Tamulevich, an Ann Arbor native, attributes this outbreak and others like it to the increase of urban wildlife, animals who adapt to the city infrastructure built around them.

“As our communities sometimes encroach into habitats, we sometimes displace wildlife, and that wildlife can either thrive alongside human beings or not thrive alongside human beings,” Tamulevich said. “Some species — raccoons, possums, sometimes even coyotes — they do well because human beings often provide them with intentional or unintentional sources of food. Wildlife has been existing in human settlements for thousands of years, but in a city like Ann Arbor, you have healthy populations of squirrels, rabbits, raccoons, possums, and they live alongside us and within dense human centers.”

Welch agreed and said residents’ have a responsibility to respect the animals living among them.

“There’s a whole ‘phenomenon’ of urban wildlife, and as we develop as humans and live closer and closer to wildlife spaces, we encroach on animals,” Welch said. “It’s definitely affecting them, and we need to take into account where they live and how we want to live.”

Welch said raccoons and skunks are commonly the “victims” of diseases, such as this spring’s outbreaks of distemper and parvovirus. Additionally, Welch said spring, which is birthing season for these animals, is the time of the year most susceptible to such an outbreak.

Tamulevich advised concerned pet owners to engage in “common-sense” practices which prevent animal encroachment on their property. This “preventative maintenance” includes feeding animals inside and clearing brush.
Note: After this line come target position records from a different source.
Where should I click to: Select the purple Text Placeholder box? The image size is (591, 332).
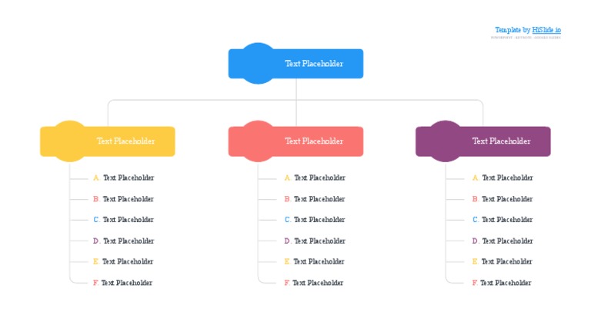[502, 141]
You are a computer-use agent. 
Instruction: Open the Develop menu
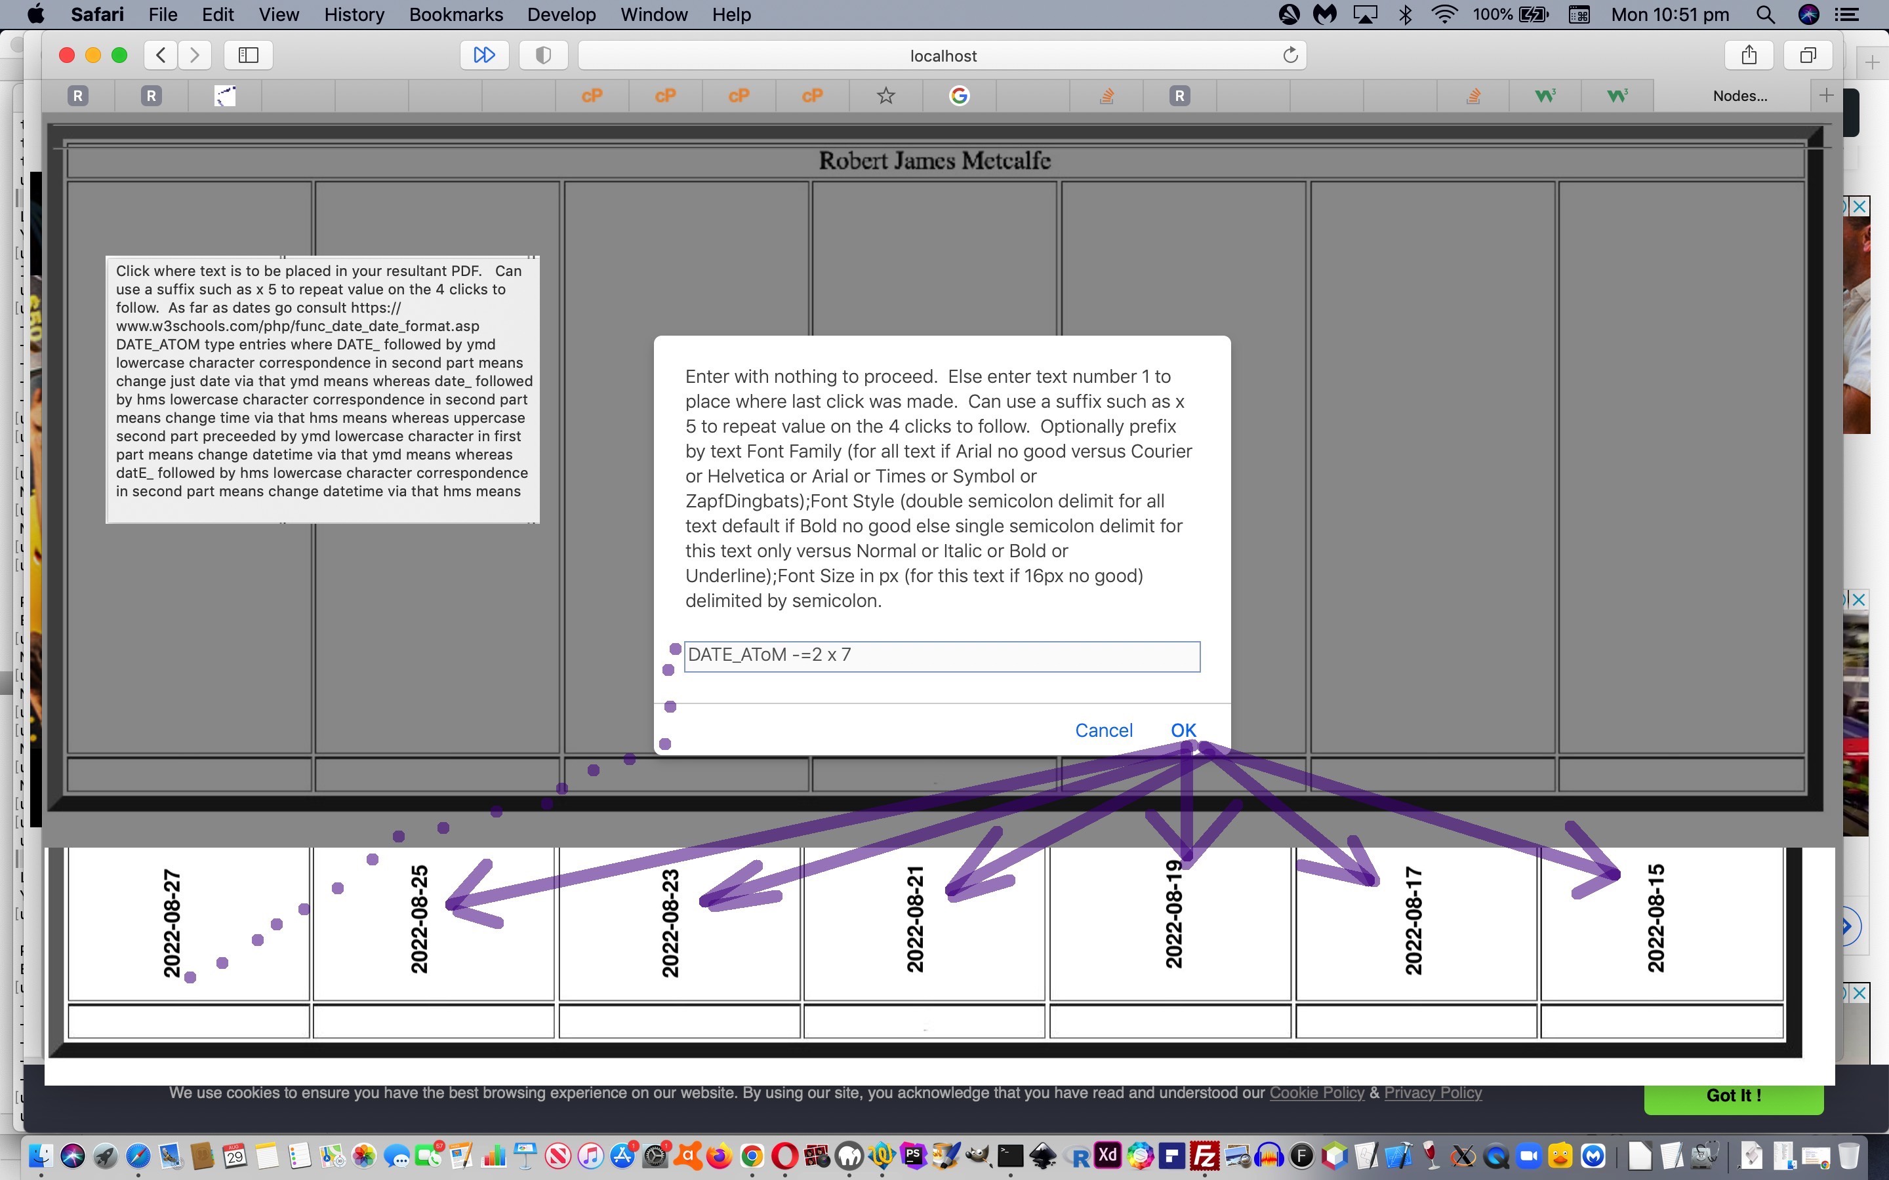[560, 14]
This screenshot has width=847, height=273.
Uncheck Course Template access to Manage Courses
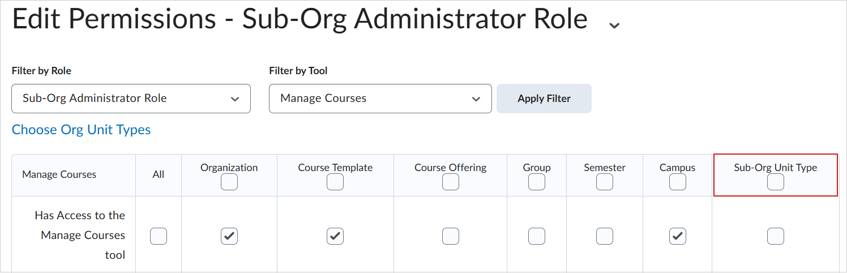pos(335,236)
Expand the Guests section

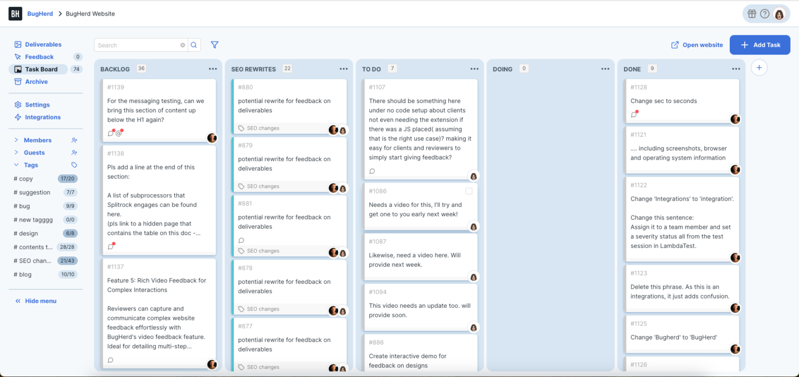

“I think that humans and wildlife can coexist peacefully,” Tamulevich said. “We just have to educate ourselves on the safest way to coexist with wildlife and to prevent these negative interactions before they begin, whether that’s through vaccination or creating humane backyards and habitats where wildlife can thrive without becoming a nuisance.

Business junior Nathan Mudge said he sees animals around campus often, and they are usually interacting well with students.

“We have so many clubs and so many people supporting animal rights that it would be hard for U-M not to treat animals well,” Mudge said.

Mudge said he hopes the outbreak dies down before students and their pets return to campus.

“I just hope the viruses continue to lose strength, because it would be really sad if this turned fatal,” Mudge said. “I’m glad things are looking up.”